Halfway up Center Street Hill he saw a girl in a beige pleated skirt and a white sleeveless blouse sitting on a bench outside Shock's Drug Store. She was eating what looked like a pistachio ice-cream cone. Bright red-auburn hair, its highlights seeming coppery or sometimes almost blonde, hung down to her shoulderblades. Richie knew only one girl with hair of that particular shade. It was Beverly Marsh.

Richie liked Bev a lot. Well, he liked her, but not that way. He admired her looks (and knew he wasn't alone — girls like Sally Mueller and Greta Bowie hated Beverly like fire, still too young to understand how they could have everything else so easily . . . and still have to

compete in the matter of looks with a girl who lived in one of those shimmy apartments on Lower Main Street), but mostly he liked her because she was tough and had a really good sense of humor. Also, she usually had cigarettes. He liked her, in short, because she was a good guy. Still, he had once or twice caught himself wondering what color underwear she was wearing under her small selection of rather faded skirts, and that was not the sort of thing you wondered about the other guys, was it?

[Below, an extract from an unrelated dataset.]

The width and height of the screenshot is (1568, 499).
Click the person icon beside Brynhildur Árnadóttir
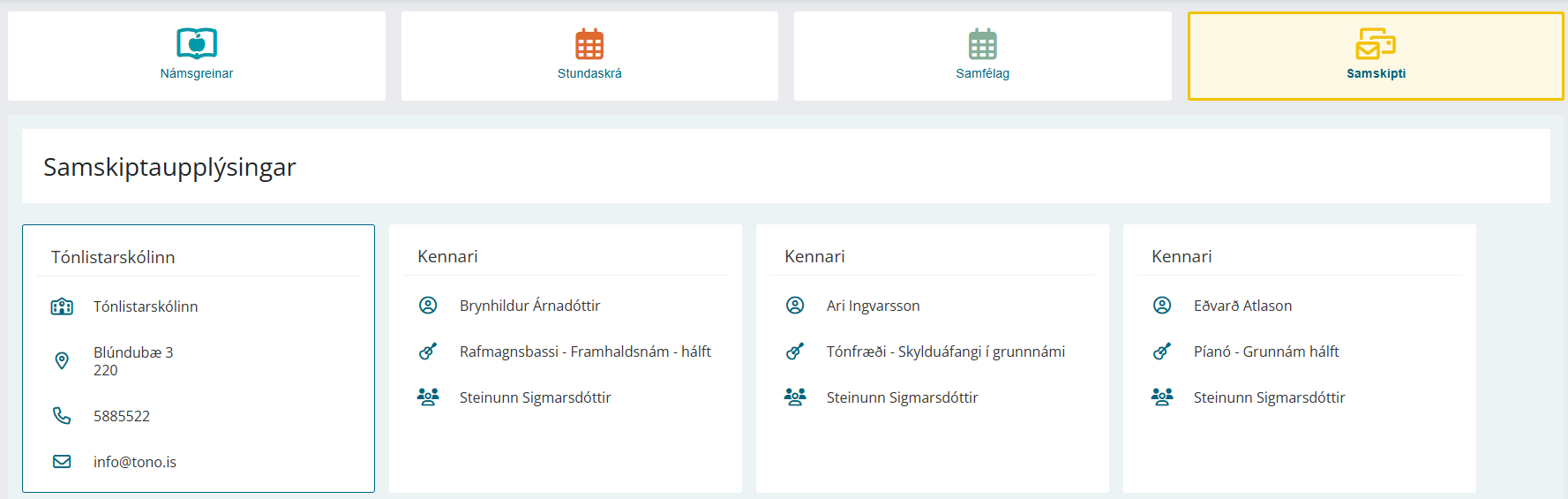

And, Richie had to admit, she was one hell of a pretty guy.

Approaching the bench where she sat eating her ice cream, Richie belted an invisible topcoat around his middle, pulled down an invisible slouch hat, and pretended to be Humphrey Bogart. Adding the correct Voice, he became Humphrey Bogart — at least to himself. To others he would have sounded like Richie Tozier with a mild headcold.

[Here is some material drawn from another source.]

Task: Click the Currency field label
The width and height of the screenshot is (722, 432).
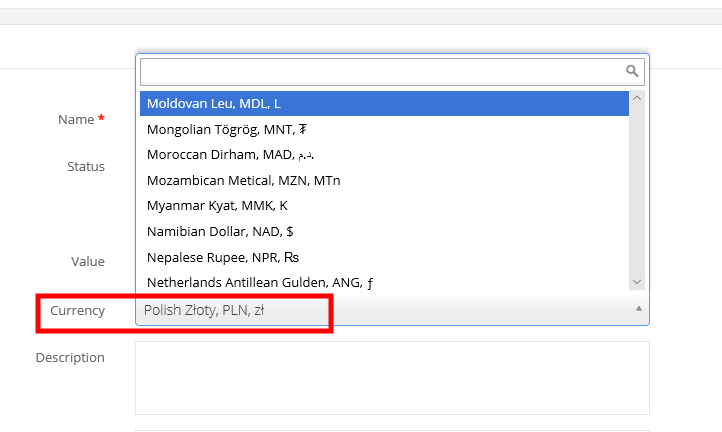Action: [78, 311]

'Hello, shweetheart,' he said, gliding up to the bench where she was sitting and looking out at the traffic. 'No sensh waitin for a bus here. The Nazish have cut off our retreat. The last plane leavesh at midnight. You be on it. He needsh you, shweetheart. So do I . . . but I'll get along shomehow.'

'Hi, Richie,' Bev said, and when she turned toward him he saw a purple-blackish bruise on her right cheek, like the shadow of a crow's wing. He was again struck by her good looks . . . only it occurred to him now that she might actually be beautiful. It had never really occurred to him until that moment that there might be beautiful girls outside of the movies, or that he himself might know one. Perhaps it was the bruise that allowed him to see the possibility of her beauty — an essential contrast, a particular flaw which first drew attention to itself and then somehow denned the rest: the gray-blue eyes, the naturally red lips, the creamy unblemished child's skin. There was a tiny spray of freckles across her nose.